Saved data entries
*-*-*

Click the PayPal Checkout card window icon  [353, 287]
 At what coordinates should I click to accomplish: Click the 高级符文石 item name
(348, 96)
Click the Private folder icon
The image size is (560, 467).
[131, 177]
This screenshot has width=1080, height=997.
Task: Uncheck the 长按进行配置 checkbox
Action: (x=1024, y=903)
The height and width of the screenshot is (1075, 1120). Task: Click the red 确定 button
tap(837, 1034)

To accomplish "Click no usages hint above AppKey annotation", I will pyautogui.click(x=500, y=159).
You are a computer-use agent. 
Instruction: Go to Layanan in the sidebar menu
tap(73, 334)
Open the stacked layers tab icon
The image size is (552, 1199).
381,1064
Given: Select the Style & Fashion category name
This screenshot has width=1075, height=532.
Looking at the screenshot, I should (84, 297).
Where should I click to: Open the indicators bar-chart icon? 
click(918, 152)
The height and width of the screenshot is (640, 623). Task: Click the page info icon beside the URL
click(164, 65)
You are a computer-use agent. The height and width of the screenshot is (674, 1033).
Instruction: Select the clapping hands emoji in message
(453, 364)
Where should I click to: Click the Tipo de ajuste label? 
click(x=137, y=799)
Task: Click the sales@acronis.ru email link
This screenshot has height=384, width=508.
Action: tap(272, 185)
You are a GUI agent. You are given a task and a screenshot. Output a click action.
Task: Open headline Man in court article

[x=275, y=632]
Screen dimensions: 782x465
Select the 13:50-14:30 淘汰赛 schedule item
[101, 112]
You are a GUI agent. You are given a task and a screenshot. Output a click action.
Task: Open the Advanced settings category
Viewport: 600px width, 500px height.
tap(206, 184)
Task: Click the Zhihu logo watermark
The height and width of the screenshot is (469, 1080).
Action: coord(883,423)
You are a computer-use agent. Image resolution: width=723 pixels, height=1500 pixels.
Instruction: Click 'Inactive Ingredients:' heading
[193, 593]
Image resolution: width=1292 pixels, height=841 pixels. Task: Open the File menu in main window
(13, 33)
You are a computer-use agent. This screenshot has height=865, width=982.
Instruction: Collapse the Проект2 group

*-*-*

■ DIRECTIONS FOR THIS TASK
Show the lines of the entries that include the string "agent", copying each in full.

■ YOUR RESPONSE
You are a computer-use agent. 
You are a computer-use agent. The height and width of the screenshot is (674, 1033).
You are a GUI agent. You are given a task and a screenshot. Output a click action.
You are a GUI agent. You are given a task and a screenshot. Output a click action.
You are a computer-use agent. Image resolution: width=723 pixels, height=1500 pixels.
You are a computer-use agent. This screenshot has height=865, width=982.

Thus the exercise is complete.